After SCI, PPARG, ABCA1, and ABCG1 expression significantly increased at the lesion site, which improved lipid efflux and led to a reduction in foam cell formation. High expression of these genes has an important protective effect on cells. Notably, this effect was extrapolated to an acute SCI model in vivo and found to be associated with improved functional outcomes, emphasising that ABCA1 and ABCG1 are promising targets for SCI treatment. Therefore, it is important to target the foam cell formation processes to promote lipid efflux and prevent harmful pro-inflammatory cytokine storms. One promising therapeutic target is PPARG, which can prevent foam cell formation and promote remyelination by stimulating the lipid efflux transporters ABCA1 and ABCG1 (18). Similarly, atorvastatin may reduce injury and improve recovery after SCI by activating PPARG and, consequently, ABCA1 (19). Notably, increased expression of PPARG, ABCA1, and ABCG1 at the lesion site after SCI significantly improved lipid efflux, offering crucial cellular protection and demonstrating its potential as a therapeutic approach. Thus, the indirect upregulation of ABCA1 via PPARG activation could make PPARG a promising therapeutic target for stimulating the lipid efflux of foamy macrophages in SCI (20, 21).

Targeting the phagocytic process can positively affect SCI recovery through various strategies. However, stimulating phagocytic receptors, which may turn macrophages into foam cells, negatively impacts functional recovery after SCI (22).

Furthermore, the genetic deletion of CD36, a phagocytic receptor, led to decreased lipid uptake and improved functional recovery in mice with SCI, suggesting that myelin clearance alone may not always be optimal. Therefore, targeting the stimulation of the lipid efflux transporters ABCA1 and ABCG1, directly or indirectly via PPARG, can be an effective approach to combat foam cell formation in SCI. Additionally, stimulation of reversed cholesterol transport has been proven sufficient to restore the capacity to remyelinate lesioned tissues (4).

High PPARG expression correlates with worse prognosis in patients with SCI, whereas low expression of AK5 predicts worse prognosis. AK5 is significantly correlated with m6A regulators (LRPPRC and RBMX). This regulation can be direct or indirect; however, the specific mechanisms remain unknown.

Notably, the number of PPARG-and AK5-positive cells showed the same trend as peripheral gene expression. The numbers of PPARG-positive macrophages and microglia significantly increased in the early stages of SCI, confirming that PPARG plays a key role in the early stages of injury.

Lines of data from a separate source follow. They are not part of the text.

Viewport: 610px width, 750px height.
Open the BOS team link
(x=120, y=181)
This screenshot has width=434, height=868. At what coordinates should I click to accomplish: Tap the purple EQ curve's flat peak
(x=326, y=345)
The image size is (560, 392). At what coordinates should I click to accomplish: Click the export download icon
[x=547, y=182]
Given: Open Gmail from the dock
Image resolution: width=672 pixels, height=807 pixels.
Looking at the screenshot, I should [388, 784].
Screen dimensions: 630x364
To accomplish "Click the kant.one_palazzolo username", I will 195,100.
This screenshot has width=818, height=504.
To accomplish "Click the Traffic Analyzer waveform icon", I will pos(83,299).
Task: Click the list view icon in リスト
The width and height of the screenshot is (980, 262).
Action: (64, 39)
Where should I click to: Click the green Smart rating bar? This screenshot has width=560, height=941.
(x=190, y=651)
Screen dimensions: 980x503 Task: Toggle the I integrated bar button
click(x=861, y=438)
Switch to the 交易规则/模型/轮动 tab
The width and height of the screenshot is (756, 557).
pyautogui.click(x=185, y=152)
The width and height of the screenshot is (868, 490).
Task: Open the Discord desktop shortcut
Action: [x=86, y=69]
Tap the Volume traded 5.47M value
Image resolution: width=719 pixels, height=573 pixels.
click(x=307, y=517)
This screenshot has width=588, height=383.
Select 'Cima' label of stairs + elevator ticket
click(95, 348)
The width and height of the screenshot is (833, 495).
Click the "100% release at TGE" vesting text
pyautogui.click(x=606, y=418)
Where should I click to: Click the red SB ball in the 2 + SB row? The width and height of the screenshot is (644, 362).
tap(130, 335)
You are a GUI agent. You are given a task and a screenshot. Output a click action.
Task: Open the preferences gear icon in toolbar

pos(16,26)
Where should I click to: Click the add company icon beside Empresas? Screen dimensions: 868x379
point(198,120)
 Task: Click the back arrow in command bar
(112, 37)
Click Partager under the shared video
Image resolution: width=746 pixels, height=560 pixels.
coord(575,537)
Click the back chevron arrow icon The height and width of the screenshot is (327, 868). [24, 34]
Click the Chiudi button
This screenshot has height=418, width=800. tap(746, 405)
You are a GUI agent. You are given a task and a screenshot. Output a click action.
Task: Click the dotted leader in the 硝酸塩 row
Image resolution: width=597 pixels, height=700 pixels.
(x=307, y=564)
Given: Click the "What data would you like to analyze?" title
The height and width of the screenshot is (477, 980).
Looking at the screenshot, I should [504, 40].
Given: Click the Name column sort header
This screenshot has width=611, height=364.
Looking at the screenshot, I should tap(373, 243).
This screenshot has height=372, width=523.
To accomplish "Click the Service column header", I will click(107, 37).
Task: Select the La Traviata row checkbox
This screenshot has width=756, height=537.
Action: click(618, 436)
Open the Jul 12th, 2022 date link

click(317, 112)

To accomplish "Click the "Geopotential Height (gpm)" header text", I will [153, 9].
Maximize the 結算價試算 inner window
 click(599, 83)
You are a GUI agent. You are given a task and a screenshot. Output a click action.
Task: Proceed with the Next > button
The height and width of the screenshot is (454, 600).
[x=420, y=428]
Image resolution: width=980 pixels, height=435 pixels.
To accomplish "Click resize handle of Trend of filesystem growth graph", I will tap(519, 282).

Future research will focus on regulating the role of PPARG and AK5 on lipid metabolism, reducing inflammation or promoting nerve repair in spinal cord injury. In the case of spinal cord injury, it may be feasible to develop treatments that target m6A modifications or these specific genes. Further studies will focus on m6A regulatory enzymes to investigate whether key m6A related enzymes are changed in SCI and how they participate in the regulation of PPARG and AK5 expression.

In conclusion, our findings suggested that these two genes are closely associated with SCI progression. However, studies on the role of PPARG and AK5 in SCI are rare. These results indicated that the key genes screened by bioinformatics methods were highly correlated with the occurrence and development of SCI, and significantly correlated with the prognosis of SCI patients. Therefore, these two key genes may serve as references for the prognosis and treatment of SCI.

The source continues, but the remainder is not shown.